Wednesday, April 12, 2017

In which the pond understands how the show trial mentality works, thanks to Simon Benson and John Anderson ...


There's much reading in the lizard Oz this day, much of it baying for dinkum Aussie coal, coal, coal ...

The pond had to resist crying out so that's what corporate fascism looks and sounds like ...

Well  if you sip on the reptile kool aid, it's very easy to turn reptile and retreat into simple-minded abuse ...



You see, this day it was Simon Benson that drew the short straw and had to froth and foam in a rabid way about inner-city leftist fanaticism, from his fanatical fascist authoritarian deeply inner city Surry Hills bunker ...

It's a reminder of how the reptiles have reduced discussions of legitimate policy concerns - such as actual climate science - to rabid gobbets of irrational bile ... with demonisation part of the process ... just look at the shifty figure in this illustration ...


Benson passes himself off as the lizard Oz's National Political Editor, but he could just as easily dub himself the Reichsministerium für Volksaufklärung und Propaganda, RMVP .

Of course the pond understands why the reptiles are so desperate and look yearningly to the north for new jobs and opportunities ...


Here for that,  and is was probably only by chance that the Graudian also had this story here ...


When it came to the actual story, Simon kept his rabidity simple and brief ... just throw away money on a company registered in a tax haven, load it up with free water until the twelfth of never, and all will be well in the garden ...


There was something about Benson's malign effort which strangely reminded the pond of the way Stalinist show trials were conducted...



In this case, there's no room for consideration of climate science or issues related to the reef.

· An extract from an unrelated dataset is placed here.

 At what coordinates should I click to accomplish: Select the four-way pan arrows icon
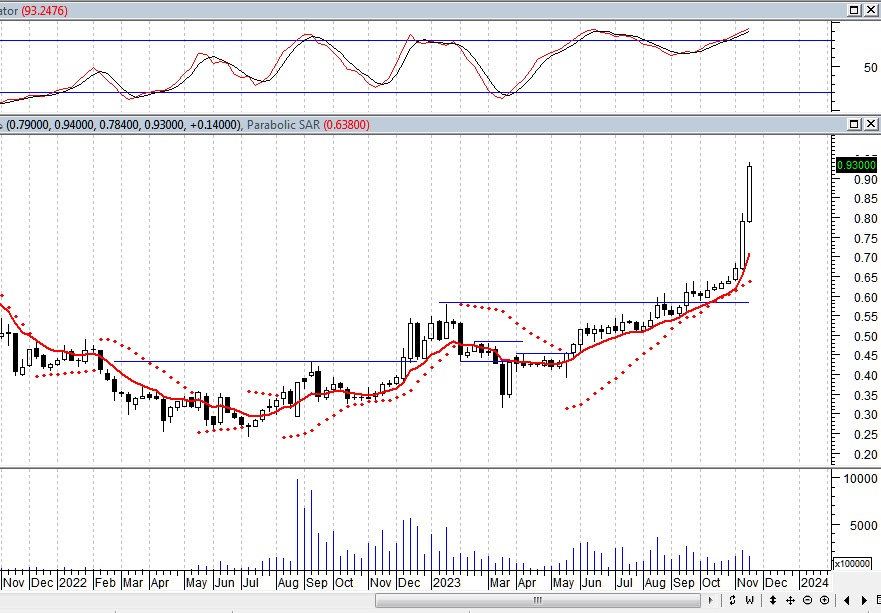791,600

That's just the inner-city streets of left fanaticism, as opposed to inner-city Surry Hills coal fanaticism ...

In a show trial, it was important to stand up and confess. In the Surry Hills bunker, the show trial format demands that ritually, one by one, the commentariat must stand up and confess that they follow the corporate line ... it's dinkum coal all the way, oi, oi, oi ...

But it's not just coal.

Sometimes it's handy to have an import come in and testify to the truth of the corporate line on other matters that get four people in Barners' office deeply agitated.

What's the point of a murmuration of just starlings, when a cauldron of raptors or an exaltation of larks could add to the clamour?

Week after week, the reptiles drag in yet another bystander to testify ... this day it's the entirely useless and largely forgotten John Anderson ...


The ritual is akin to the parade to be seen in a show trial, even if this is apparently a shot of Lysenko with Stalin ...



But that snap evokes the spirit of testimony, the manner of paying tribute to the corporate line ...

The form of the humbug is very specific.

It should involve a mention of McCarthyism - Orwell or Orweillian is almost de rigueur - and the strict etiquette demands a juxtaposition of free speech, up against identity politics and other dangers to the soul.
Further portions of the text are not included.